В системе аутентификации с использованием JWT (JSON Web Token), Refresh Token — это особый токен, используемый для безопасного получения новых Access Token'ов без необходимости повторной аутентификации пользователя (например, ввода логина и пароля). Это ключевой механизм для баланса между безопасностью и удобством пользовательского опыта.

Основная проблема и решение

Access Token — это короткоживущий токен (обычно срок жизни от 5 минут до нескольких часов), который клиент (например, браузер или мобильное приложение) отправляет с каждым запросом к API для подтверждения своих прав. Его короткий срок жизни минимизирует риск, если токен будет скомпрометирован (украден).

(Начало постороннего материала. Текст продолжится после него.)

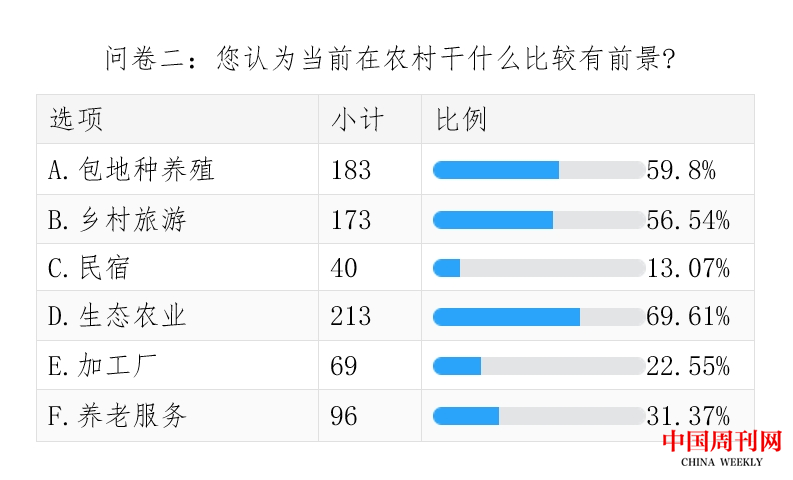
Task: Select option D.生态农业
Action: point(117,317)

Однако если Access Token истекает, пользователю приходится логиниться снова — это плохой UX.

Refresh Token решает эту проблему:

• Он имеет значительно больший срок жизни (дни, недели, месяцы).
• Он хранится более безопасно (не в браузере, а, например, в защищенном хранилище мобильного приложения или в HTTP-only cookie).
• Его единственная функция — запросить новый Access Token, когда текущий истекает. Он не используется для прямых запросов к API.

Типичный поток работы с JWT и Refresh Token

1. Первичная аутентификация: Пользователь вводит логин/пароль.
2. Сервер генерирует и отправляет пару: Сервер создает и отправляет клиенту два токена:

   {
       "access_token": "eyJhbGciOiJIUzI1NiIs...",
       "expires_in": 3600, // 1 час
       "refresh_token": "dGhpcyBpcyBhIHNlY3Jld...",
       "token_type": "Bearer"
   }
   

3. Клиент использует Access Token: Клиент включает access_token в заголовок Authorization: Bearer <токен> при каждом запросе к API.
4. Access Token истекает: Сервер возвращает ошибку 401 Unauthorized.
5. Обновление через Refresh Token: Клиент отправляет специальный запрос (например, на /api/refresh) с refresh_token в теле или заголовке.

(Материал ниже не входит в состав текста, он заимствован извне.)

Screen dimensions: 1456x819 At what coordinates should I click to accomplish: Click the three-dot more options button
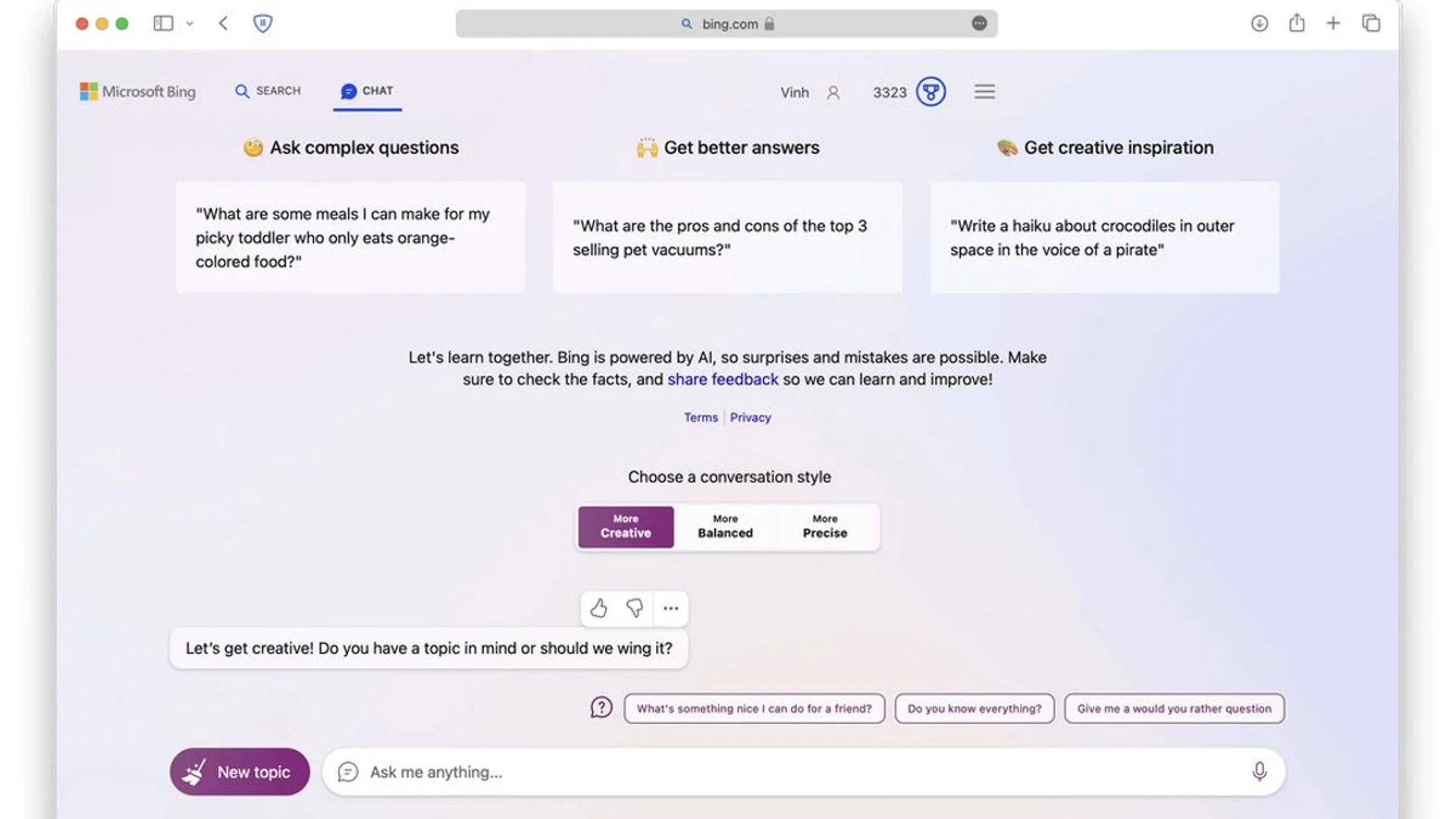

   // Пример запроса на обновление на PHP-сервере
   $refreshToken = $request->input('refresh_token');
   // Проверяем токен в БД, его активность, не был ли он отозван
   if ($refreshTokenIsValid) {
       // Генерируем новый Access Token (с новым сроком)
       $newAccessToken = jwt_encode([
           'user_id' => $user->id,
           'exp' => time() + 3600
       ]);
       // Можно также выдать новый Refresh Token (ротация)
       $newRefreshToken = generate_refresh_token();
       // Сохраняем новый Refresh Token в БД, заменяя старый
       save_refresh_token($user->id, $newRefreshToken);
       // Отправляем новую пару клиенту
       return response()->json([
           'access_token' => $newAccessToken,
           'refresh_token' => $newRefreshToken
       ]);
   }
   

6. Продолжение работы: Клиент получает новый access_token и продолжает работать.

Ключевые принципы безопасности Refresh Token

• Одноразовое использование или ротация: После успешного использования Refresh Token для получения нового Access Token, исходный Refresh Token должен быть отозван или заменен на новый. Это предотвращает повторное использование, если токен был перехвачен.
• Проверка на сервере: Refresh Token должен быть проверен сервером. Часто он хранится в базе данных (refresh_tokens таблица) вместе с метаданными (ID пользователя, срок жизни, статус "активен/отозван"). Это позволяет администратору отозвать токены (при потере устройства).
• Строгое хранение на клиенте: Refresh Token никогда не должен быть доступен JavaScript в браузере (для веб-приложений). Его следует хранить в HTTP-only, Secure Cookie или в защищенном хранилище мобильного приложения (Keychain/Keystore).

Преимущества и Недостатки

Преимущества:

• Улучшенный UX: Пользователь остается "залогиненным" длительное время.
• Более безопасный оборот токенов: Кратковременные Access Token уменьшают риск.
• Контроль со стороны сервера: Возможность отозвать все Refresh Token'ы пользователя при необходимости.

Недостатки / сложности:

• Увеличенная сложность реализации: Необходимо управлять двумя типами токенов, их хранением и ротацией.
• Необходимость безопасного хранения на клиенте: Особенно критично для веб-приложений.
• Дополнительная нагрузка на сервер: Проверка Refresh Token'ов и их ротация требуют обращения к базе данных (в отличие от самодостаточных Access Token'ов JWT, которые можно проверять только криптографически).

В заключение, Refresh Token — это не часть стандарта JWT, но широко принятая практика, которая делает использование JWT для аутентификации более безопасным и удобным для пользователя. Он действует как "ключ для продления" короткоживущих сессий, реализуя принцип "краткосрочный доступ, долгосрочное разрешение".